Restrictions on the religious cult did not prevent the continuation of a secular cult of Ferdinand, connected to the narrative that Ferdinand was a voluntary martyr for Portugal's imperial mission. The Portuguese poet Luís de Camões made a brief mention of Ferdinand in his epic 1572 poem Os Lusíadas (Canto IV, stanzas 52–53), asserting Ferdinand had given himself to martyrdom voluntarily for patriotic reasons, "a sacrifice to love of country made, that not for him strong Ceuta be o'erthrown, the public weal preferring to his own." Perhaps surprisingly, the Fernandine legend got another gust of wind after the 1580 Iberian Union with Spain. The Spanish playwright Francisco Agustín Tárrega composed a drama La Fortuna Adversa del Infante D. Fernando de Portugal in 1595–98 (sometimes attributed to Lope de Vega), which was probably the basis for the more famous 1629 Baroque play El príncipe constante by Calderón.

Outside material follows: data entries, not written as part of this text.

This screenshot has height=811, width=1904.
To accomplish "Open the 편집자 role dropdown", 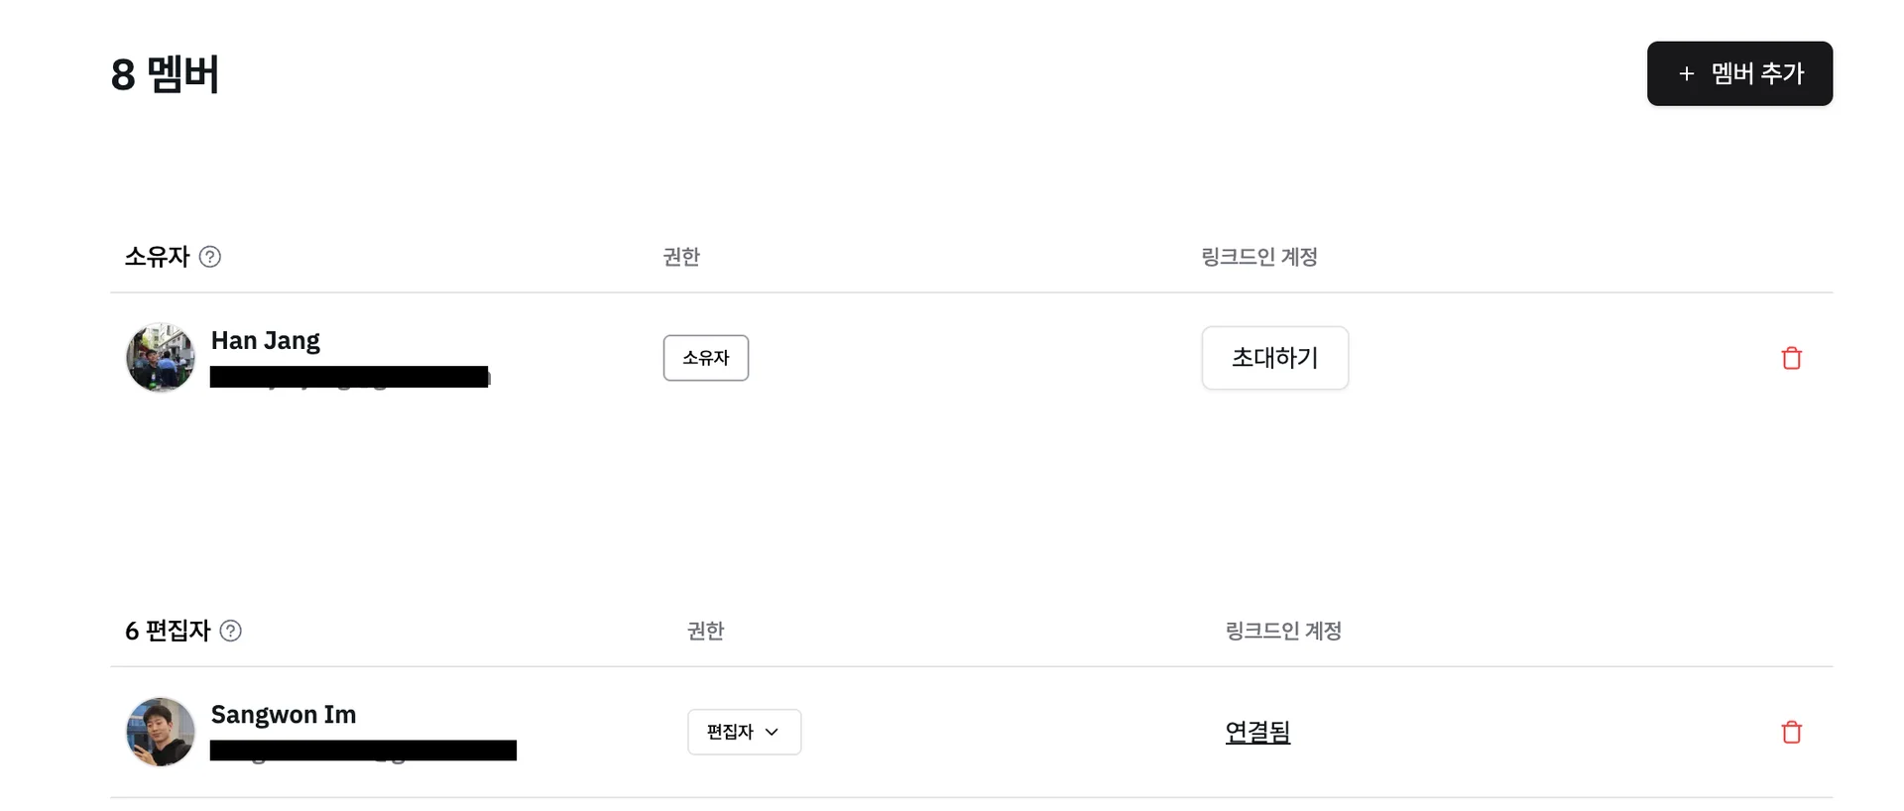I will click(744, 732).
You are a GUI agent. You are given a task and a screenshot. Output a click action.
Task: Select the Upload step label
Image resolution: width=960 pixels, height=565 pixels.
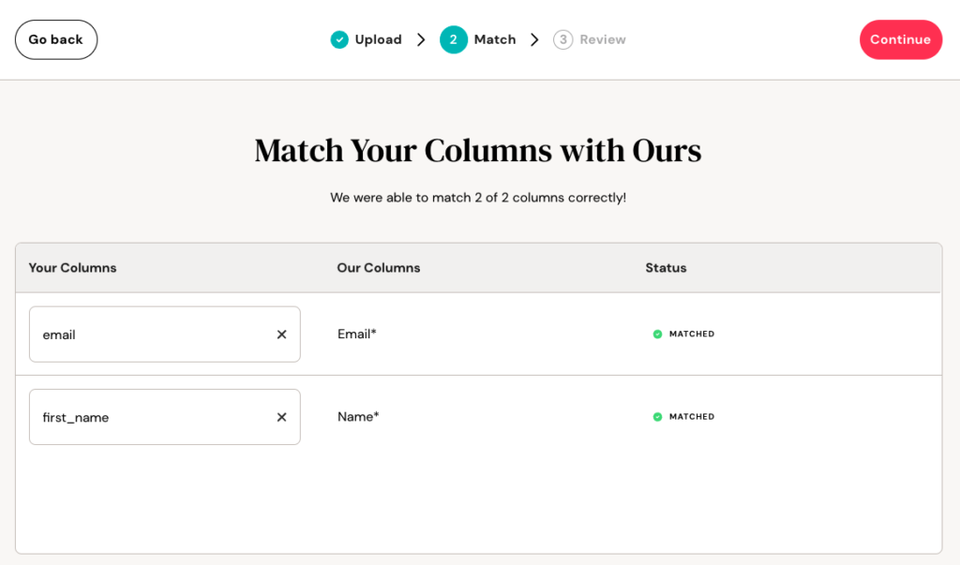click(378, 39)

Fortunato de São Boaventura, the exiled Archbishop of Evora published a more modern version of Ferdinand's story in 1836. In English, the story of Ferdinand the Holy Prince was told in an 1842 poem "The Steadfast Prince" by Richard Chenevix Trench The story was also turned into a 19th-century pulp historical fiction novel, The Constant Prince, by Christabel Rose Coleridge.

The Ferdinand legend received another lift in the 20th century, particularly encouraged by the Portuguese Estado Novo, which was keen on cultivating icons of nationalism and overseas glory. Ferdinand the Holy Prince was given a position of prominence on the Padrão dos Descobrimentos, a monument erected in 1960 to celebrate the Age of Discovery and (more generally) the Portuguese Empire.